Saved entries
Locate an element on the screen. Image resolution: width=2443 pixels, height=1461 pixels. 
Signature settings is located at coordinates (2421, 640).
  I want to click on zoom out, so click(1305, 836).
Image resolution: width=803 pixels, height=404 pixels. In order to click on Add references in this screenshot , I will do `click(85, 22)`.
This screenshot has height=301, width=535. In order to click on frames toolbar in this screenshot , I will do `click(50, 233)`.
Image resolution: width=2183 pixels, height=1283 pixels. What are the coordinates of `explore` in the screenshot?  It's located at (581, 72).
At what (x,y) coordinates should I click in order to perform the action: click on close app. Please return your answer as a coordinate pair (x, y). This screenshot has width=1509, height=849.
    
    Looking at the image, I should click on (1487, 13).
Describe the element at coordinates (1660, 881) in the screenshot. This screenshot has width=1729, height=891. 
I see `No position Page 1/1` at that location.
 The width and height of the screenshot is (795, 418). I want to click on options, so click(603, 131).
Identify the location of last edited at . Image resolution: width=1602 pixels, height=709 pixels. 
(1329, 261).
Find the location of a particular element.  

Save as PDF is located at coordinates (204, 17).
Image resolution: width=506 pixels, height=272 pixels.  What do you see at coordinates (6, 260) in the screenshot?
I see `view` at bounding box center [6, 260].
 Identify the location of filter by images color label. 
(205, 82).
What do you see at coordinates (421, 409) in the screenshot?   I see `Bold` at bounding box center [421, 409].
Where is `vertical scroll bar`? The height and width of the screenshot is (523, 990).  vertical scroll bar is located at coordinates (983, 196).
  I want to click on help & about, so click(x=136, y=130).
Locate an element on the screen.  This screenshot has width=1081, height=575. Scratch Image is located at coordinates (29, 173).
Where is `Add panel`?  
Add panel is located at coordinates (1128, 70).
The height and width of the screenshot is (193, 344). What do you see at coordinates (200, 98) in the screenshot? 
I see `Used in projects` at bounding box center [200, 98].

WORK REQUIRED:
Change every "Image resolution" in the items above to "Screenshot size" and write out all the items again, leaving everything else unchanged.

WRITTEN RESPONSE:
Locate an element on the screen. Screenshot size: width=2443 pixels, height=1461 pixels. 
Signature settings is located at coordinates (2421, 640).
  I want to click on zoom out, so click(1305, 836).
Screenshot size: width=803 pixels, height=404 pixels. In order to click on Add references in this screenshot , I will do `click(85, 22)`.
This screenshot has height=301, width=535. In order to click on frames toolbar in this screenshot , I will do `click(50, 233)`.
Screenshot size: width=2183 pixels, height=1283 pixels. What are the coordinates of `explore` in the screenshot?  It's located at (581, 72).
At what (x,y) coordinates should I click in order to perform the action: click on close app. Please return your answer as a coordinate pair (x, y). This screenshot has width=1509, height=849.
    
    Looking at the image, I should click on (1487, 13).
Describe the element at coordinates (1660, 881) in the screenshot. This screenshot has width=1729, height=891. 
I see `No position Page 1/1` at that location.
 The width and height of the screenshot is (795, 418). I want to click on options, so click(603, 131).
Identify the location of last edited at . Screenshot size: width=1602 pixels, height=709 pixels. 
(1329, 261).
Find the location of a particular element.  

Save as PDF is located at coordinates (204, 17).
Screenshot size: width=506 pixels, height=272 pixels.  What do you see at coordinates (6, 260) in the screenshot?
I see `view` at bounding box center [6, 260].
 Identify the location of filter by images color label. 
(205, 82).
What do you see at coordinates (421, 409) in the screenshot?   I see `Bold` at bounding box center [421, 409].
Where is `vertical scroll bar`? The height and width of the screenshot is (523, 990).  vertical scroll bar is located at coordinates (983, 196).
  I want to click on help & about, so click(x=136, y=130).
Locate an element on the screen.  This screenshot has width=1081, height=575. Scratch Image is located at coordinates (29, 173).
Where is `Add panel`?  
Add panel is located at coordinates (1128, 70).
The height and width of the screenshot is (193, 344). What do you see at coordinates (200, 98) in the screenshot? 
I see `Used in projects` at bounding box center [200, 98].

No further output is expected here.